Degree Name

Master of Arts (MA)

Semester of Degree Completion



In 1968 an exhibition entitled "Realism Now" was held at Vassar College under the direction of Linda Nochlin, a noted art historian and professor at the school. The exhibition sought to present a cross-view of recent American painting in the realistic mode. Included in the catalog were twenty-five artists including Jack Beal, Robert Bechtle, Richard Estes, Alex Katz, Alfred Leslie, Malcom Morely and Philip Pearlstein, as well as many other artists who, at the time, were relatively unknown. The exhibition generated a great deal of attention, not only because of its recognition of contemporary representational painting as an influential movement, but also because of its provocative and elusive title.

A year after the Vassar exhibition the Milwaukee Art Center staged a show involving seventeen of these same artists and titled it "New Realism." A similar exhibition was mounted at the Whitney Museum in 1970 entitled "Twenty Two Realists," and the representational image was back again to stay.

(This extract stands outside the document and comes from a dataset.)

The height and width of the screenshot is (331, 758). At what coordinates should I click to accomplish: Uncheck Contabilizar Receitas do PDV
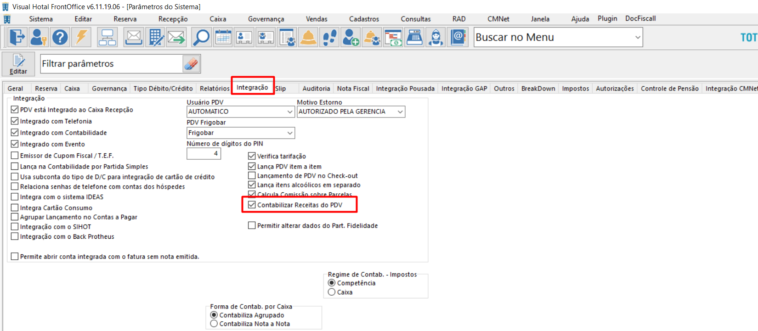[x=252, y=205]

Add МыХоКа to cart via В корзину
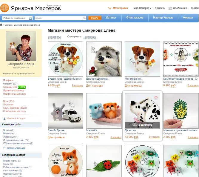[116, 137]
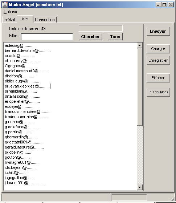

After these exhibits a variety of terms were coined to name the many different styles that fell under the umbrella term of realism. Photo-realism, New Realism, Sharp-focus Realism and Superrealism suddenly found their way into the literature of art criticism, and the need to define and study this new trend was quickly made necessary.

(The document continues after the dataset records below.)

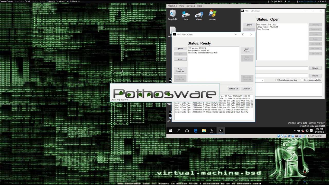Screen dimensions: 329x185
Task: Launch Edge browser from taskbar
Action: coord(195,131)
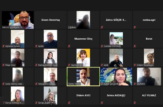163x107 pixels.
Task: Click the Sinem Demirtaş participant tile
Action: coord(50,20)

Within each designated school of painting there are as many different ideas about art and how it should be approached as their are artists in that school. With the Superrealists it is no exception. I have found the art of Chuck Close, Richard Estes and Audrey Flack to be good examples of the leading trains of thought in Superrealism. Close uses the photograph as a subject while Estes sees the photograph as basically a tool in painting. Flack uses the photograph as a starting point for symbollist work. It is within the ideas of these three different styles that Superrealism derives much of its appeal. It is the common technique which holds us in fascination.